Ese grito expresa una contradicción: por una parte, a) deberían irse todos, pero, de todas maneras, b) necesitaremos otros que, al no darse las condiciones necesarias, repetirán las injusticias pasadas.
Por ello el significado es otro:_ “¡No olviden que es la comunidad, el pueblo la última instancia del poder!”_, y por ello tenemos el derecho a deponerlos. Ese hacerse presente en las calles, como en Oaxaca, es lo que denominamos “estado de rebelión”. El pueblo muestra su rostro sufriente, hambriento, humillado y declara ser la sede última del poder. Las instituciones corrompidas, los gobierno ilegítimos corren a cubrir ese rostro con las máscaras de orden, en nombre del “estado de derecho”, olvidando que hace tiempo que el tal estado ha sido negado por los que dicen defenderlo.
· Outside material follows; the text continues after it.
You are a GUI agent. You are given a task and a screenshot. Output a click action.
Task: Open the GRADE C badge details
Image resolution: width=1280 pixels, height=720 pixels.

En América Latina, y muy especialmente en México, un fantasma recorre el continente: son los pueblos, los pobres, los marginados, los humillados por los siglos que se van poniendo de pie en un “estado de rebelión” que manifiesta un proceso profundo de movimientos sociales que nos depararán grandes sorpresas. A los que piensan detenerlos con represión, policías, contrainsurgencia sin preguntarse por las causas profundas les pasará lo que está sufriendo George W. Bush, que atacó al terrorismo militarmente en Irak y le ha “estallado el petardo en la mano”. En vez de ir a las causas de las injusticias quiso asesinar a los que se resistían, surgiendo muchos miles en su lugar y con mayor fuerza.